• Trecho do documento:
----------

Ao mesmo tempo em que o Acordo Mercosul-UE abre novas portas para o agronegócio brasileiro, ele também está gerando intensas tensões, tanto dentro da União Europeia quanto no próprio Brasil.
Protestos na Europa, boicotes de marcas globais e uma série de impasses políticos revelam o impacto controverso desse tratado.
Mas o que está realmente em jogo para o Brasil e como o setor agrícola pode se beneficiar ou ser prejudicado por ele? Vamos entender os principais pontos desse acordo e as possíveis consequências para a agricultura brasileira.
Acompanhe…
Protestos e Pressão Política na Europa
Entre janeiro e fevereiro de 2024, uma onda de protestos de agricultores europeus agitou vários países, incluindo França, Bélgica, Itália e Alemanha. Bloqueios de estradas e manifestações pedindo mudanças drásticas nas políticas agrícolas europeias ganharam destaque, principalmente com a crescente insatisfação contra o Acordo de Livre Comércio entre o Mercosul e a União Europeia, devido às preocupações com as práticas agrícolas brasileiras, especialmente no que diz respeito ao desmatamento e ao uso de defensivos agrícolas.
Em outubro, a Danone cogitou parar de comprar soja brasileira, alegando que o Brasil não estaria cumprindo diretrizes ambientais exigidas pela empresa. Em seguida, o Carrefour fez uma movimentação semelhante ao anunciar, na semana passada, que deixaria de comprar carne do mercado brasileiro, especialmente na França, como forma de se alinhar a uma agenda ambiental mais rígida. Após enfrentar boicotes de frigoríficos brasileiros e uma forte reação pública, a empresa se retratou e pediu desculpas, mas a ação gerou discussões sobre o agronegócio brasileiro.
Todos esses episódios são reflexos de tensões que envolvem o Acordo de Livre Comércio entre o Mercosul e UE (União Europeia), um tratado que, ao mesmo tempo em que promete abrir novos mercados, tem alimentado um debate sobre normas ambientais e práticas agrícolas no Brasil.
O que é o acordo Mercosul-UE e por que ele tem gerado tensões na Europa?
O acordo comercial entre o Mercosul e a União Europeia visa criar uma zona de livre comércio entre os dois blocos, com foco na redução ou remoção de tarifas de importação e exportação, facilitando o comércio de diversos produtos.
A negociação começou em 1999 e o temo foi assinado em 2019, mas até agora não saiu do papel por falta de consenso entre os países membros da União Europeia. Ao longo dos anos, França e outros países da UE se posicionaram contra ou fizeram restrições parciais aos termos.
Os agricultores europeus, especialmente os franceses, são contra o Acordo de Livre Comércio entre o Mercosul e a União Europeia devido a preocupações com a concorrência desleal, normas ambientais e sociais divergentes, e segurança alimentar.
Eles temem que os produtos agrícolas do Mercosul, mais baratos devido aos menores custos de produção (especialmente os brasileiros), possam reduzir a competitividade das mercadorias europeias no mercado europeu.

----------

• Trecho de dados:
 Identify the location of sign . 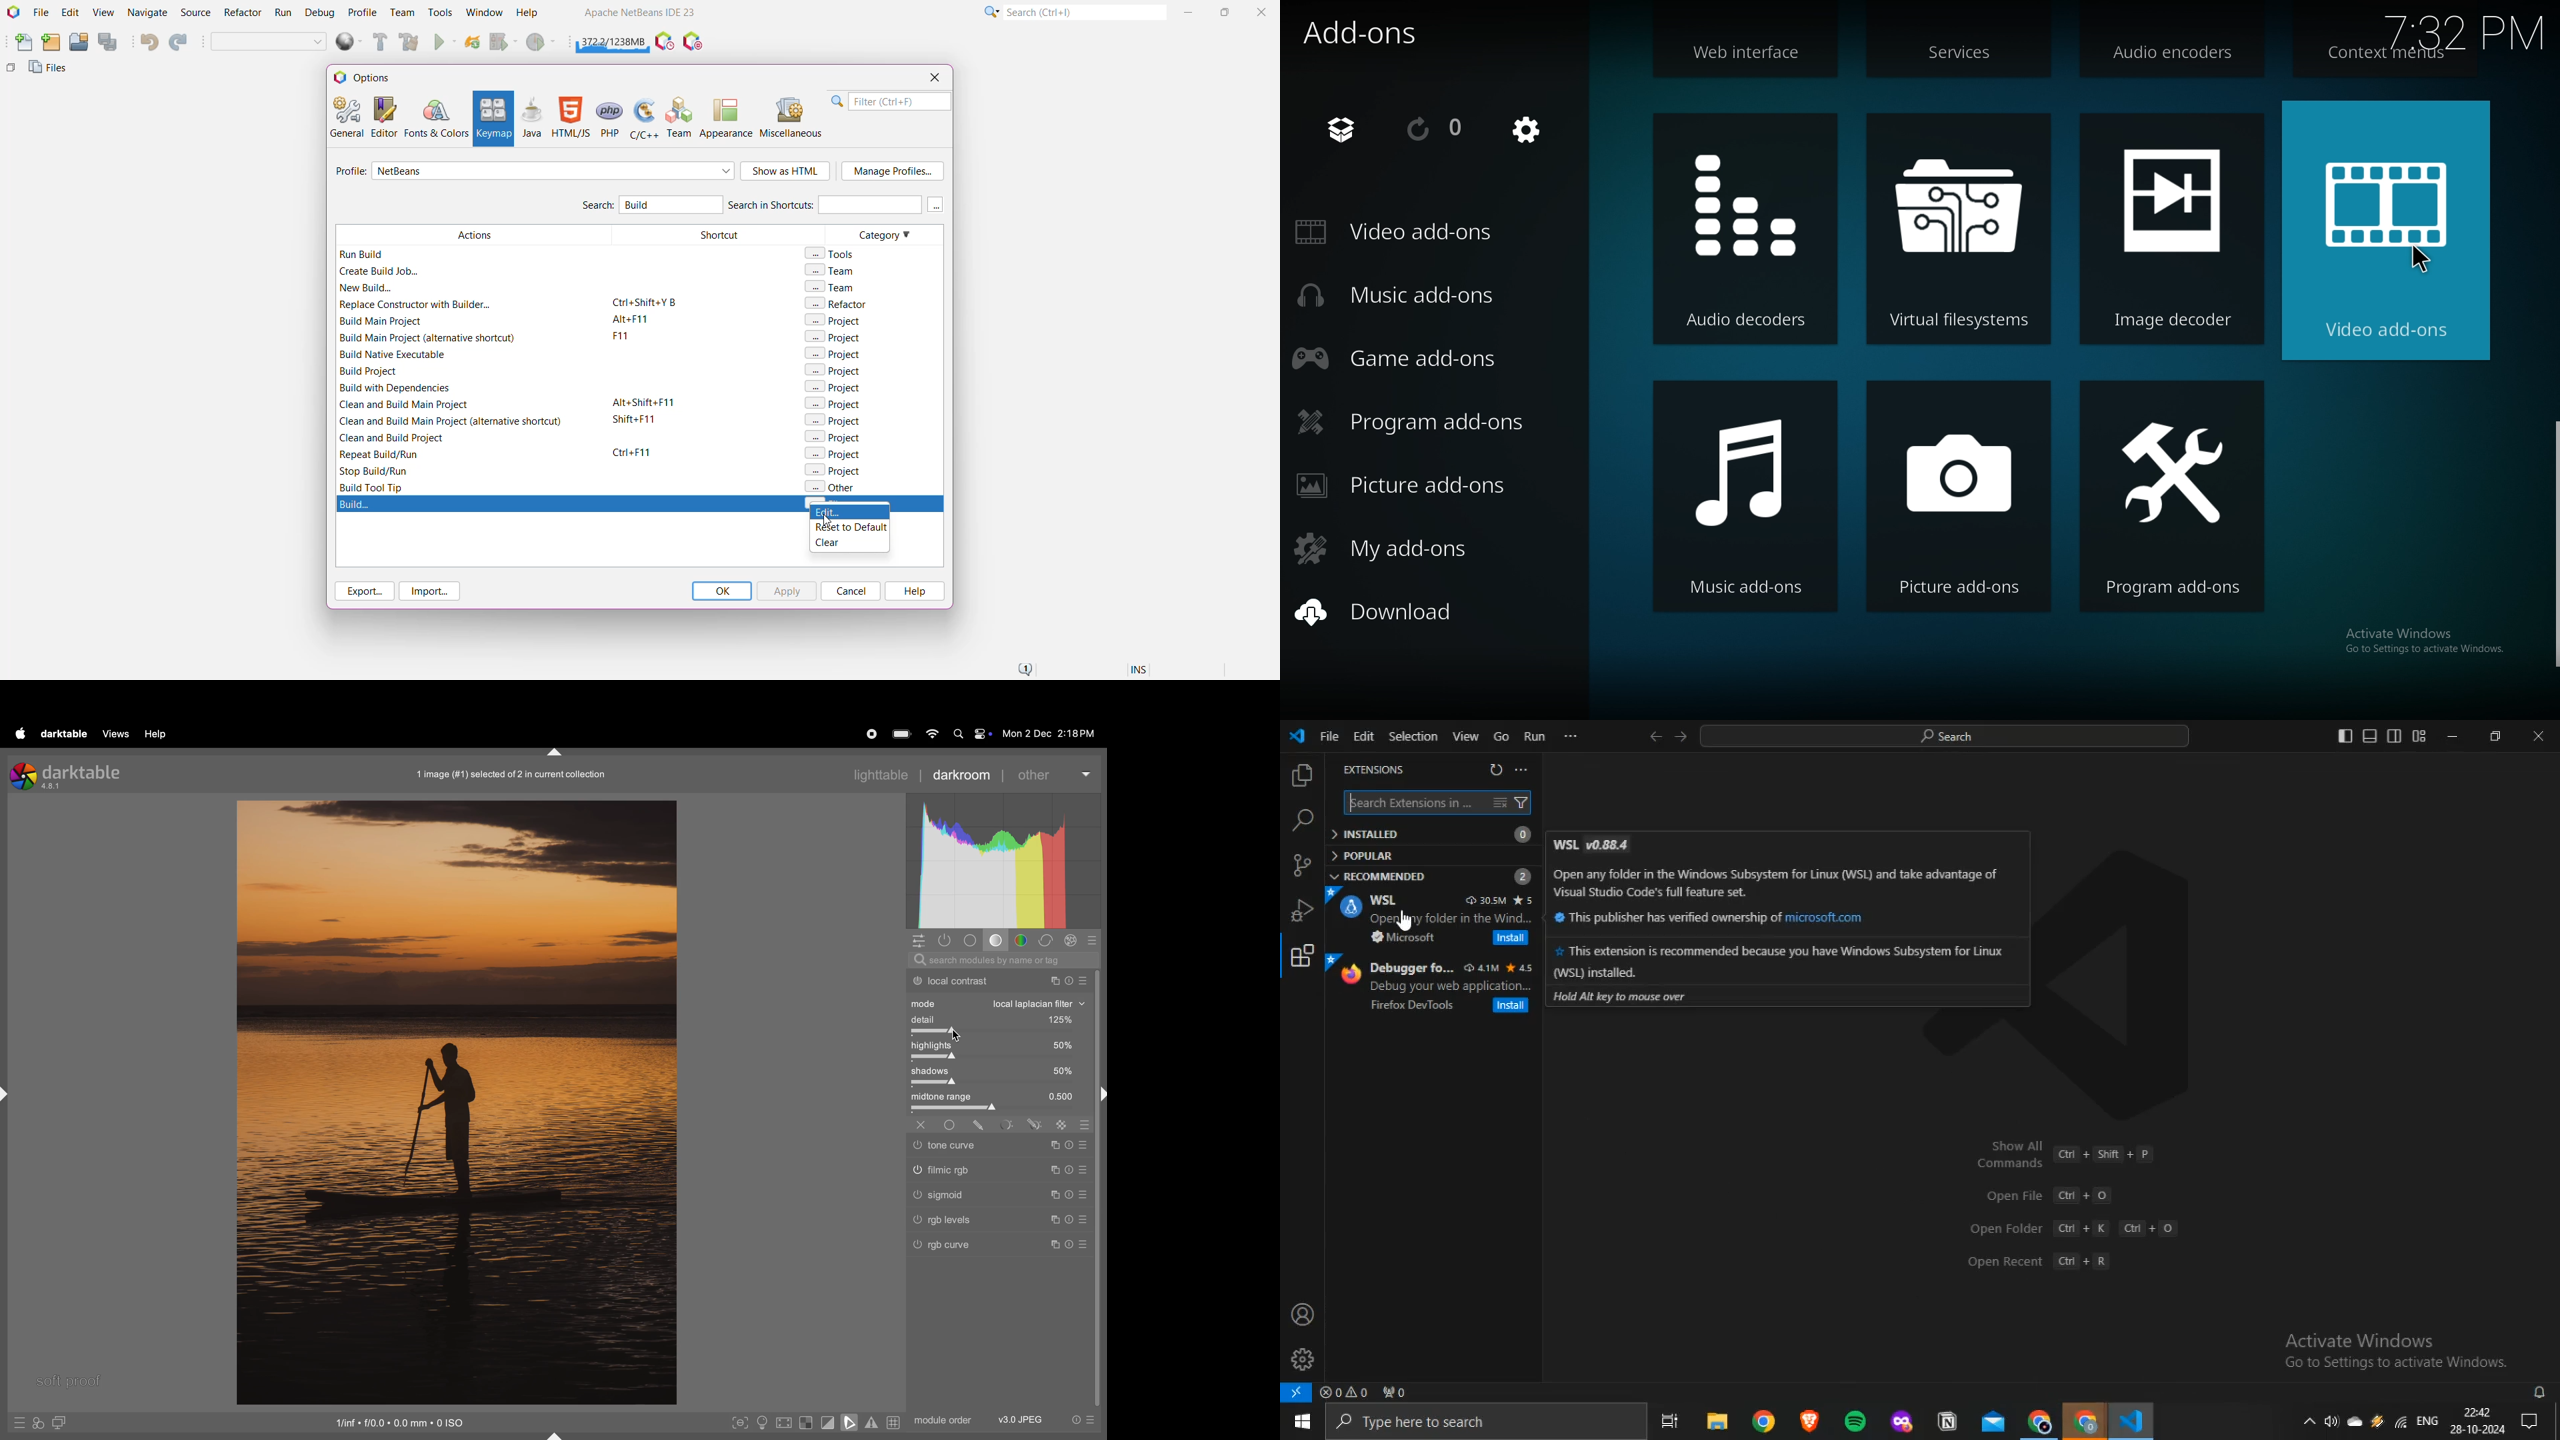
(1057, 1149).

----------

• O que fazer: De acordo com o trecho do documento, em que ano começou a negociação do acordo entre o Mercosul e a União Europeia?

• Resultado: Em 1999.